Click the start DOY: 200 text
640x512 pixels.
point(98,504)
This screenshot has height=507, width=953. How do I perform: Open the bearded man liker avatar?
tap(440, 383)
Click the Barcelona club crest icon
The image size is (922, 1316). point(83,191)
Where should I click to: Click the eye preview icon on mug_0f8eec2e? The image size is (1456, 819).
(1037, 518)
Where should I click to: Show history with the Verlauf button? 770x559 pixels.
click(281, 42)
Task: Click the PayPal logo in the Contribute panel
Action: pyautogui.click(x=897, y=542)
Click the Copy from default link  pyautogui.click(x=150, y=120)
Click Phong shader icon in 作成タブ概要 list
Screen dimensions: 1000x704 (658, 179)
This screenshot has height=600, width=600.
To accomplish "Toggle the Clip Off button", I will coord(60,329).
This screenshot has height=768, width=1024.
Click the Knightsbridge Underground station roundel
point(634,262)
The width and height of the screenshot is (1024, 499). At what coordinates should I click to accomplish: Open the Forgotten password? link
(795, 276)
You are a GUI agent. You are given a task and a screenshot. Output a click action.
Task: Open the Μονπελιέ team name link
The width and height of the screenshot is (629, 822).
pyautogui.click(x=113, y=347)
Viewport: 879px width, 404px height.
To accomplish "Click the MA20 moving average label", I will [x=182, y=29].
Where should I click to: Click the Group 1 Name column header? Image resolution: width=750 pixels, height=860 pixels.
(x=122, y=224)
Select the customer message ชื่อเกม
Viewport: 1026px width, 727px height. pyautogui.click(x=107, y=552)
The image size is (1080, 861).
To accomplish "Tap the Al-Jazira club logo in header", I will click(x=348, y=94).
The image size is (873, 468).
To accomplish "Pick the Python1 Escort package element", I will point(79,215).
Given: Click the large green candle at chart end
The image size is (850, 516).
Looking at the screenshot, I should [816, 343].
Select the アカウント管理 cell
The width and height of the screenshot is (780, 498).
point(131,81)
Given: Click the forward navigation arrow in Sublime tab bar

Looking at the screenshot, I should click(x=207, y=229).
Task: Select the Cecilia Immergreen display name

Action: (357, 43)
────────────────
INSTRUCTIONS TO FOLLOW: From the records above, repeat exactly the lines from the one with "This screenshot has height=600, width=600." through the one with "Task: Open the Μονπελιέ team name link", both included.

ANSWER BOX:
This screenshot has height=600, width=600.
To accomplish "Toggle the Clip Off button", I will coord(60,329).
This screenshot has height=768, width=1024.
Click the Knightsbridge Underground station roundel
point(634,262)
The width and height of the screenshot is (1024, 499). At what coordinates should I click to accomplish: Open the Forgotten password? link
(795, 276)
You are a GUI agent. You are given a task and a screenshot. Output a click action.
Task: Open the Μονπελιέ team name link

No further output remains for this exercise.